Aim of the exercise = What is the number of lines in the entries that include the word "will"? Respond with the number only.

Data to examine =
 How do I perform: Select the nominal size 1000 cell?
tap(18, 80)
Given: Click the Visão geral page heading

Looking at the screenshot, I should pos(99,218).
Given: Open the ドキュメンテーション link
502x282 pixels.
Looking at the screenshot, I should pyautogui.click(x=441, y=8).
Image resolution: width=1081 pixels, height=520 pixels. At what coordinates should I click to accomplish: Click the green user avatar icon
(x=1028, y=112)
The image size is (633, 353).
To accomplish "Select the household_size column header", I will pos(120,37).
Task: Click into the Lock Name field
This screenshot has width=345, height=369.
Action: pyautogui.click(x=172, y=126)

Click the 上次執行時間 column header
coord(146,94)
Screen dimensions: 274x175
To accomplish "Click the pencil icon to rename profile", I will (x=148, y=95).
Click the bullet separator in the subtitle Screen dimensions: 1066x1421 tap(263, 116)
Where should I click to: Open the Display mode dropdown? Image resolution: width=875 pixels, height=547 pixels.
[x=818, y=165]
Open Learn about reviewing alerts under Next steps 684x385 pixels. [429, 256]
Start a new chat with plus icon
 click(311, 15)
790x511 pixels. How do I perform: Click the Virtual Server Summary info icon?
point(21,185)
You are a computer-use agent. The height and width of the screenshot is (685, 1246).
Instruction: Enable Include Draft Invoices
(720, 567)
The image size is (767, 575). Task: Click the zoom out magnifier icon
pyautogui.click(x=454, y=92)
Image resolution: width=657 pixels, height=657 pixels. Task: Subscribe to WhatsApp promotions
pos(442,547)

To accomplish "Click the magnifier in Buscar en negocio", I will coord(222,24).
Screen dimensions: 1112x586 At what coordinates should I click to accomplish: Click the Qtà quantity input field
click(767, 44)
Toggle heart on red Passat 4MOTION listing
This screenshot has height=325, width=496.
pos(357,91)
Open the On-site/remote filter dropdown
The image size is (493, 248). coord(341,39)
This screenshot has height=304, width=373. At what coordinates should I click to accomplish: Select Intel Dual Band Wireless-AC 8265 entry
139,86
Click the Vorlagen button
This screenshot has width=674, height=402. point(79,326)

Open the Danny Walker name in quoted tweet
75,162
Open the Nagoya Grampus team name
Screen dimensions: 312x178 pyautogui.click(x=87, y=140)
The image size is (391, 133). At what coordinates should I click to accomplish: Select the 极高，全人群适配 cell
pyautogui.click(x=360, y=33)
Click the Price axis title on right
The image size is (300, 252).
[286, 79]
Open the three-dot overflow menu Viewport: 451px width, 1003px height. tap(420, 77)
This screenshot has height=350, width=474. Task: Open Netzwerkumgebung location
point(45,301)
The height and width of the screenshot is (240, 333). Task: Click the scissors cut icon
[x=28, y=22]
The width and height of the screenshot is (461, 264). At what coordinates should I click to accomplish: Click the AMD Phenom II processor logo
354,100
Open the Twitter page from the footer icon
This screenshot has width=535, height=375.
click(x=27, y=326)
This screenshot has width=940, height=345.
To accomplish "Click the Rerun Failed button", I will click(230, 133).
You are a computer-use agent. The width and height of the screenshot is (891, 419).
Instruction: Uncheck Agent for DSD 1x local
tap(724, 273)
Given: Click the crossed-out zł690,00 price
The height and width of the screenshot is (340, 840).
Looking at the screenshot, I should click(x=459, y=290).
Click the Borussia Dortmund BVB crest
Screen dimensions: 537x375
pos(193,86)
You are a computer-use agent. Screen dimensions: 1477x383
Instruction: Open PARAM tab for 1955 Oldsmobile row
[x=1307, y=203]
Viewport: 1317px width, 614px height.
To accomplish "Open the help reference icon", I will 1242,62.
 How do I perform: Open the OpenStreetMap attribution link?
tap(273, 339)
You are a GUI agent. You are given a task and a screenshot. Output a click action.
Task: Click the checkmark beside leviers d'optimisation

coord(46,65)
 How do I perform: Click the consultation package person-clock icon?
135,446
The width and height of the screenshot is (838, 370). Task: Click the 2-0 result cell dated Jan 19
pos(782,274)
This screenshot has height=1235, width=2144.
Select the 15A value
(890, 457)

Output below = 5